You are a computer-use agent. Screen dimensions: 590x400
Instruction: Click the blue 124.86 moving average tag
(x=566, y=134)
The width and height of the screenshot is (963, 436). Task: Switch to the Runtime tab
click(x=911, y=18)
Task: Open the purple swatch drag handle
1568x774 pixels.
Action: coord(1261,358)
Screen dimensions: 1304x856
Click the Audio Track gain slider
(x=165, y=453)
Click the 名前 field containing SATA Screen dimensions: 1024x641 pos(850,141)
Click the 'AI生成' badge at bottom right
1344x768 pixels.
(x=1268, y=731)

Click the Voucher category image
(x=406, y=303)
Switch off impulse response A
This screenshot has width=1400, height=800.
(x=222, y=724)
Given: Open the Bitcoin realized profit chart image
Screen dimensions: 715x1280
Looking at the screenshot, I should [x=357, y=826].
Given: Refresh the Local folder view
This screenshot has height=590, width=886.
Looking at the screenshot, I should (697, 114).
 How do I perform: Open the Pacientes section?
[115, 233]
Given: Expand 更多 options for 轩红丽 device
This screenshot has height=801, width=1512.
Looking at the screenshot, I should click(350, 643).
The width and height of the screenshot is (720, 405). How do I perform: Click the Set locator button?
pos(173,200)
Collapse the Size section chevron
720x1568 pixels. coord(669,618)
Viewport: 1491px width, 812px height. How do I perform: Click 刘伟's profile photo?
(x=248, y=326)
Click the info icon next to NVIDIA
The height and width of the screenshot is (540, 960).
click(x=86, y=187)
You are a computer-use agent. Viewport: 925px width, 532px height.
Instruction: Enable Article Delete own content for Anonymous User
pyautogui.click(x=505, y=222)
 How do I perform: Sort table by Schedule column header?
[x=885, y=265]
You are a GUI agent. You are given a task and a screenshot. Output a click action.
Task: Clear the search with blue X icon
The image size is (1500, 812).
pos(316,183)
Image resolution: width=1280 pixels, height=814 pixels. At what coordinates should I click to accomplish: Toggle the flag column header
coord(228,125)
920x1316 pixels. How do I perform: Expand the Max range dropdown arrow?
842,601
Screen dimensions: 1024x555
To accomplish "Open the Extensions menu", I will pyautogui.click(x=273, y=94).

========================================

* **WRITTEN INSTRUCTION**
Please rewrite all the records above, changing every "How do I perform" to "How can I do" and leaving everything else as it is.

* **OUTPUT OF THE TASK**
You are a computer-use agent. Screen dimensions: 590x400
Instruction: Click the blue 124.86 moving average tag
(x=566, y=134)
The width and height of the screenshot is (963, 436). Task: Switch to the Runtime tab
click(x=911, y=18)
Task: Open the purple swatch drag handle
1568x774 pixels.
Action: coord(1261,358)
Screen dimensions: 1304x856
Click the Audio Track gain slider
(x=165, y=453)
Click the 名前 field containing SATA Screen dimensions: 1024x641 pos(850,141)
Click the 'AI生成' badge at bottom right
1344x768 pixels.
(x=1268, y=731)

Click the Voucher category image
(x=406, y=303)
Switch off impulse response A
This screenshot has width=1400, height=800.
(x=222, y=724)
Given: Open the Bitcoin realized profit chart image
Screen dimensions: 715x1280
Looking at the screenshot, I should [x=357, y=826].
Given: Refresh the Local folder view
This screenshot has height=590, width=886.
Looking at the screenshot, I should (697, 114).
 How can I do: Open the Pacientes section?
[115, 233]
Given: Expand 更多 options for 轩红丽 device
This screenshot has height=801, width=1512.
Looking at the screenshot, I should click(350, 643).
The width and height of the screenshot is (720, 405). How can I do: Click the Set locator button?
pos(173,200)
Collapse the Size section chevron
720x1568 pixels. coord(669,618)
Viewport: 1491px width, 812px height. How can I do: Click 刘伟's profile photo?
(x=248, y=326)
Click the info icon next to NVIDIA
The height and width of the screenshot is (540, 960).
click(x=86, y=187)
You are a computer-use agent. Viewport: 925px width, 532px height.
Instruction: Enable Article Delete own content for Anonymous User
pyautogui.click(x=505, y=222)
 How can I do: Sort table by Schedule column header?
[x=885, y=265]
You are a GUI agent. You are given a task and a screenshot. Output a click action.
Task: Clear the search with blue X icon
The image size is (1500, 812).
pos(316,183)
Image resolution: width=1280 pixels, height=814 pixels. At what coordinates should I click to accomplish: Toggle the flag column header
coord(228,125)
920x1316 pixels. How can I do: Expand the Max range dropdown arrow?
842,601
Screen dimensions: 1024x555
To accomplish "Open the Extensions menu", I will pyautogui.click(x=273, y=94).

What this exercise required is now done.